4. Detecting Palindromes
A palindrome is a word or phrase that reads the same forward and backward. The two-pointer technique efficiently checks this by comparing characters from both ends.
function isPalindrome(str) {
let left = 0;
let right = str.length - 1;
while (left < right) {
if (str[left] !== str[right]) return false; // Mismatch found
left++;
right--;
}
return true; // It's a palindrome
}
// Example usage:
console.log(isPalindrome("racecar")); // Output: true
console.log(isPalindrome("hello")); // Output: false
Efficiency
- Time Complexity: O(n) - Each element is checked once.
- Space Complexity: O(1) - No extra space is used.
5. Cycle Detection in Linked Lists
When working with linked lists, a common problem is detecting whether the list contains a cycle.

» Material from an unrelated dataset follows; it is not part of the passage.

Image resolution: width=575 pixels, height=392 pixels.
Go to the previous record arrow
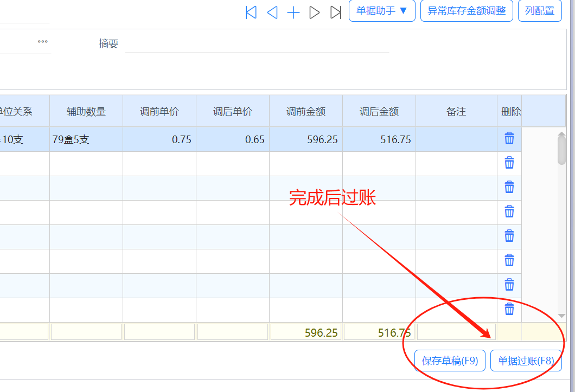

The slow and fast pointer technique (also called Floyd’s Cycle Detection Algorithm) helps us do this efficiently.
class ListNode {
constructor(value) {
this.value = value;
this.next = null;
}
}
function hasCycle(head) {
let slow = head,
fast = head;
while (fast !== null && fast.next !== null) {
slow = slow.next; // Move 1 step
fast = fast.next.next; // Move 2 steps
if (slow === fast) return true; // Cycle detected
}
return false; // No cycle found
}
// Example usage:
let node1 = new ListNode(1);
let node2 = new ListNode(2);
let node3 = new ListNode(3);
node1.next = node2;
node2.next = node3;
node3.next = node1; // Creating a cycle
console.log(hasCycle(node1)); // Output: true
Efficiency
- Time Complexity: O(n) - Each element is checked once.
- Space Complexity: O(1) - No extra space is used.